Greek Elections and the Geopolitics of Chaos

Beaucoup croient voir s’ouvrir en Grèce, après les élections de dimanche 6 mai, une période d’incertitudes aux conséquences inquiétantes tant pour Athènes que pour ses partenaires transatlantiques ; parce qu’une Grèce polarisée et chaotique serait un acteur imprévisible dans les affaires internationales et notamment pour le Moyen-Orient, qui a besoin de « forces de stabilité ». Les électeurs grecs ont voté non seulement contre les partis traditionnels et un accord impopulaire avec leurs créanciers, mais bien contre un système corrompu et incapable de faire face aux problèmes difficiles que vit la Grèce. Même les observateurs les plus avisés sont devenus sceptiques quant aux effets bénéfiques d’un plan d’austérité tendant à restaurer la compétitivité là où il n’ya guère de capacité productive à ranimer. Au moment où les pro-européens se font rares et où s’efface l’ancien establishment, l’imposition à la Grèce, par l’étranger, d’une politique d’austérité réveille le sentiment national. La coalition de la gauche radicale elle-même place l’opposition à l’agenda financier international en tête de ses priorités. Sans parler du parti néo-fasciste xénophobe dont les excès risquent d’isoler encore plus la Grèce, et de la priver de potentiels investisseurs. Plus globalement, cette situation chaotique pourrait priver la région de la force de stabilité et de modération que devenait la Grèce entre les Balkans et le Levant.
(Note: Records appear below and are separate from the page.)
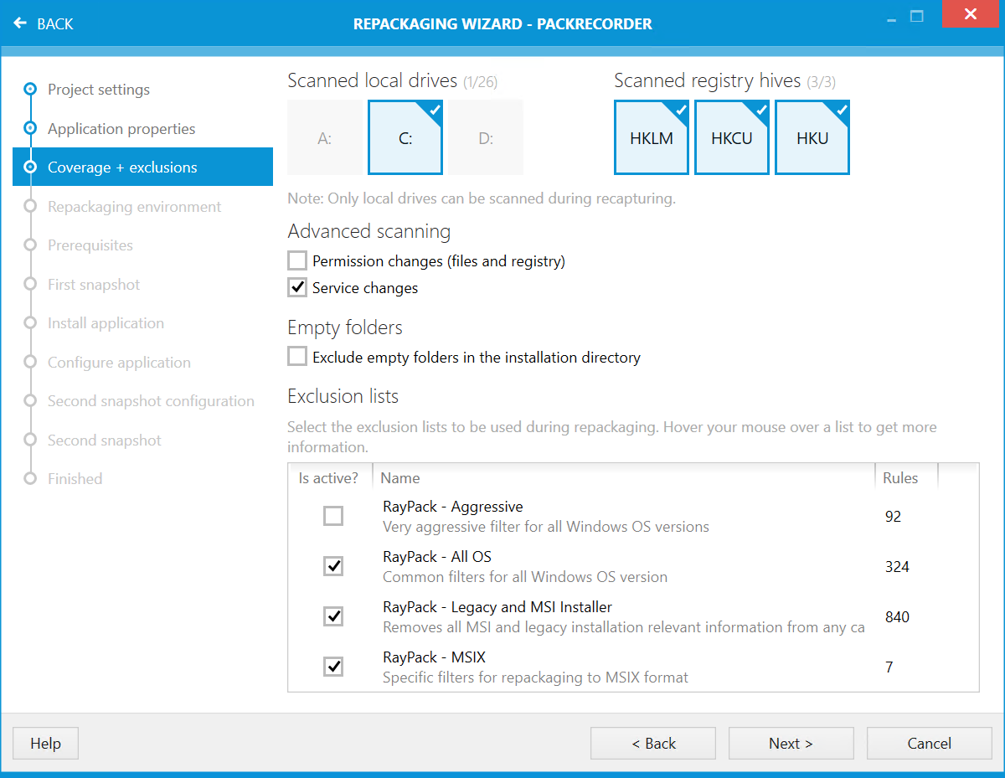Cancel the repackaging wizard
Viewport: 1005px width, 778px height.
(929, 743)
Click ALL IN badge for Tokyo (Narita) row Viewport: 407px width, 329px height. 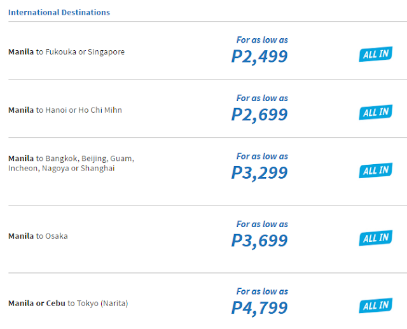click(x=375, y=306)
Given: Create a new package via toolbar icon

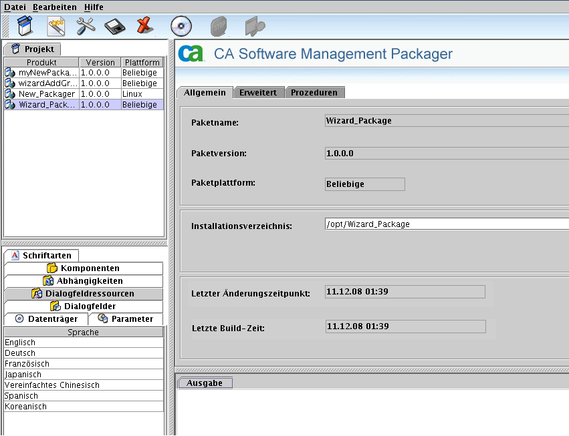Looking at the screenshot, I should (24, 25).
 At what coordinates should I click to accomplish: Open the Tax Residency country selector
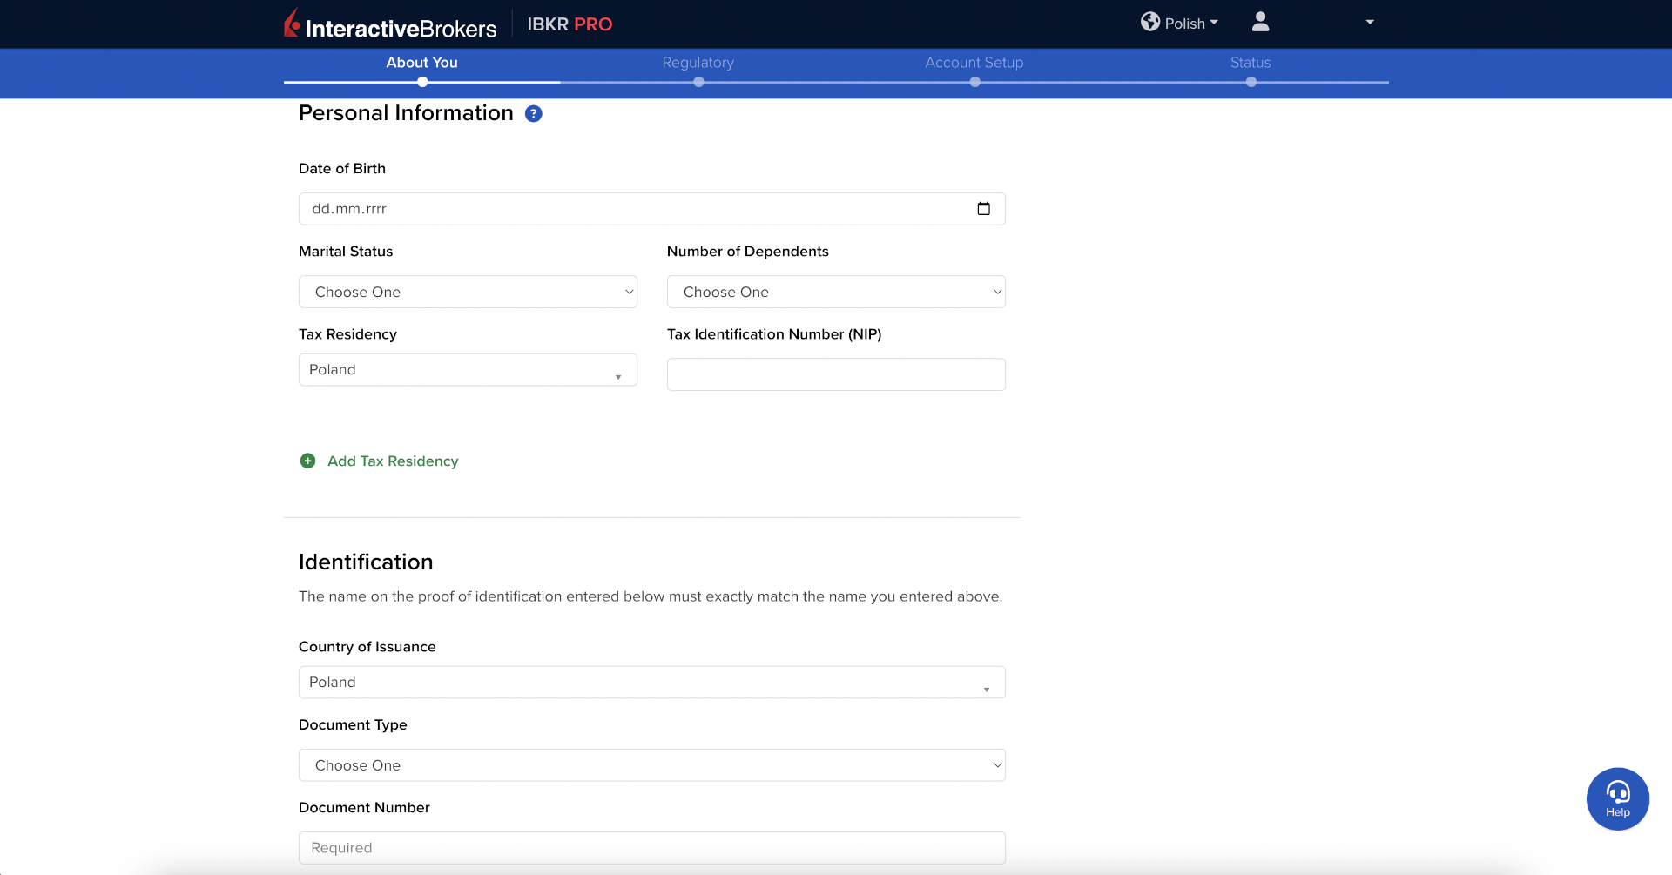[x=468, y=370]
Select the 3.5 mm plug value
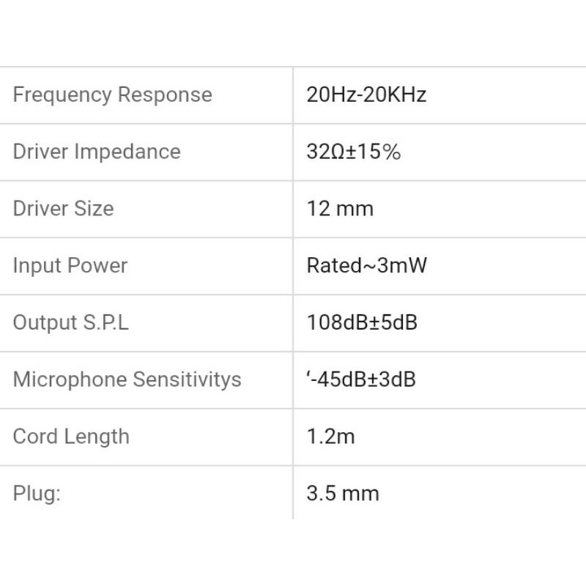Image resolution: width=586 pixels, height=586 pixels. [x=343, y=493]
The results of the Greek elections are widely seen as heralding a new period of uncertainty for the country, and potentially for Europe. Beyond signalling a repudiation of austerity measures, the outcome in Greece has some potentially disturbing political and security implications, for Athens and for transatlantic partners. A chaotic and polarized Greece will be a more isolated, distracted, and unpredictable actor in international affairs just as new forces of stability are needed in the Eastern Mediterranean.

The Greek election outcome can be read as a systemic rejection of politics and governance as it has evolved in Greece since the end of the junta and the restoration of democracy in 1974. Voters did not simply rebel against the traditional centrist parties, leading political personalities, and a very unpopular bailout deal with the European Union and international creditors. They also voted to sweep away a system widely seen as corrupt and ill-equipped to deal with the critical problems facing the country. Even sophisticated Greek observers, well aware of the risks of a go-it-alone strategy outside the eurozone, have become skeptical about the curative effects of an austerity plan aimed at restoring competitiveness when there is little productive capacity to revive. The old European-oriented order has few adherents in today’s Greece.

This failure of domestic governance and the collapse of the old political establishment may be at the heart of the current political chaos, in which the formation of a stable coalition is unlikely without new elections. But international issues are also a key part of the Greek equation, and they could well take center stage in the next phase of the Greek drama. Like many of its neighbors, Greece is a sovereignty-conscious society, wary of external influence and perceived manipulation by larger powers. Decades of integration into the European mainstream have weakened but not extinguished these impulses. They are now on full display. The rejection of policies imposed upon Greece by international partners, including sweeping austerity measures, drew voters to new parties on the extreme left and right.

The prevailing discourse is unashamedly populist and nationalist, and the principal objects of Greek rage are foreign. The Coalition of the Radical Left, which took second place in the election and may hold the key to any new government, has put opposition to the international financial plan for Greece at the top of its agenda. Golden Dawn — the neo-fascist party that garnered some 8 percent of the vote and would be entitled to 21 seats in parliament — goes much further, explicitly targeting both international partners and the foreign migrants who have arrived in large numbers over the last decade. The party’s xenophobic and sometimes violent behavior is likely to fuel international concern, and may have an effect on Greece’s standing out of proportion to its real influence. This fraught political landscape will contribute to Greece’s isolation, precisely when closer ties to international partners and investors are needed.

More broadly, the chaotic conditions in Greece will deprive the region of a promising force for moderation and stability, from the Balkans to the Levant. A nationalist mood in Athens will threaten the all-important détente that has prevailed in Greek-Turkish relations for the last decade. At a time when competition over energy resources in the Eastern Mediterranean is becoming more intense, drift or deterioration in this critical relationship would bode ill for crisis management. The recent deepening of Greek-Israeli ties, and the ability of Athens to play a useful mediation role in the Palestinian-Israeli dispute, will be impeded by the lack of a credible, focused partner in Athens. Further social instability and even political violence in Athens — all a distinct possibility in the absence of a stable government — could affect the prospects for development and European integration in Greece’s Balkan neighborhood. In sum, Greece’s domestic political woes may grab the headlines, but over time, the geopolitical implications of a more isolated and nationalistic Greece may be even more profound in a region of unquestioned strategic importance for its Euroatlantic partners.